Surgeons are more reluctant to withdraw life support if they made an error during surgery. This is especially true after an elective procedure, according to an extended analysis of a recent scenario-based survey of 2,100 surgeons who were involved in high-risk operations.
The survey included a series of questions regarding specialty-specific scenarios for 700 vascular surgeons (elective and emergent thoracoabdominal aortic aneurysm repair), 700 cardiothoracic surgeons (elective and emergent ascending aortic aneurysm repair), and 700 neurosurgeons (elective and emergent calcified right middle cerebral artery aneurysm clipping), according to Dr. Margaret L. Schwarze of the University of Wisconsin, Madison, and colleagues.
In the case of the vascular and the cardiac surgeons, the complication was the same: The "patient has weakness in left arm and leg when she awakes from anesthesia." The surgical error for the vascular surgeons was inadvertent placement of the proximal clamp so that it occluded the left carotid artery; for the cardiac surgeons, it was inadvertent dislodging of the arterial cannula. For both vascular and cardiac procedures, the non–error-caused complication resulted from unexplained intraoperative stroke.
The three specialties were chosen based on the presumption of routine high-risk operations, according to a report published online ahead of print in the Annals of Surgery (2012;256:10-15).
This analysis follows an earlier report in the Annals of Surgery by these same authors, who used these same survey data to determine that the majority of these surgeons performing high-risk operations did not discuss advanced directives with their patients, and 54% were unlikely to operate on these patients if they were aware of such directives prior to surgery (Ann. Surg. 2012;255:418-23).
Of the original 2,100 surveys that were sent out, 912 were completed and returned, with roughly equal percentages (54%-56%) for each specialty.
Multivariate analysis showed that surgeons who faced complications after emergency surgery that were not clearly the result of surgeon error were nearly twice as likely to agree to withdraw life-sustaining support, compared with surgeons evaluating elective procedures that had a complication resulting from surgeon error (odds ratio, 1.95). In addition, the odds of withdrawing life support were significantly greater among surgeons who were not optimistic about the patient’s future quality of life (OR, 1.75) and among those who were not concerned that the patients did not accurately value their future health state (OR, 1.59), compared with their counterparts, according to the authors.

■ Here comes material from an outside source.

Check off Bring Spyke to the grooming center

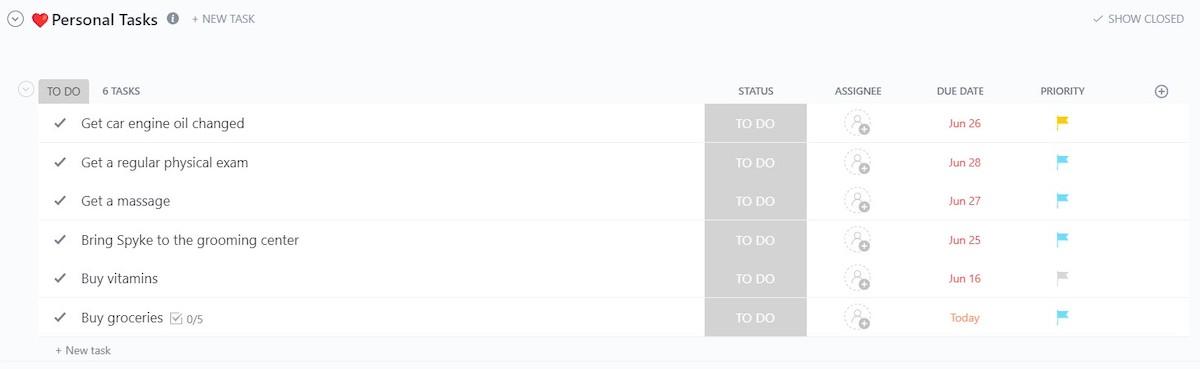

"Iatrogenic complications that clearly derive from technical errors during elective procedures may pose considerable guilt and emotional burden upon surgeons," the authors speculated. "It is understandable that such factors should weigh on the surgeon. However, our findings call into question the degree to which these factors may unduly interfere with a patient’s ability to control his or her health care decisions."
In addition, "our data suggest that the commission of an error in surgical technique and prognostic optimism may present a challenge to patient autonomy. ... [This] suggests the importance of efforts to alleviate surgeons’ emotional strain while simultaneously respecting the fierce ethic of responsibility that surgeons possess for patients’ outcomes."
When a patient experiences a life-threatening complication and requests withdrawal of life-supporting therapy postoperatively, surgeons may be unlikely to do so without delay, according to the authors. "These decisions may be influenced by both the timing of surgery and whether the complication was the result of explicit technical error. In addition, these nonclinical factors may be associated with surgeons’ optimism about the patient’s postoperative quality of life," they concluded.
The authors reported that they had no financial disclosures.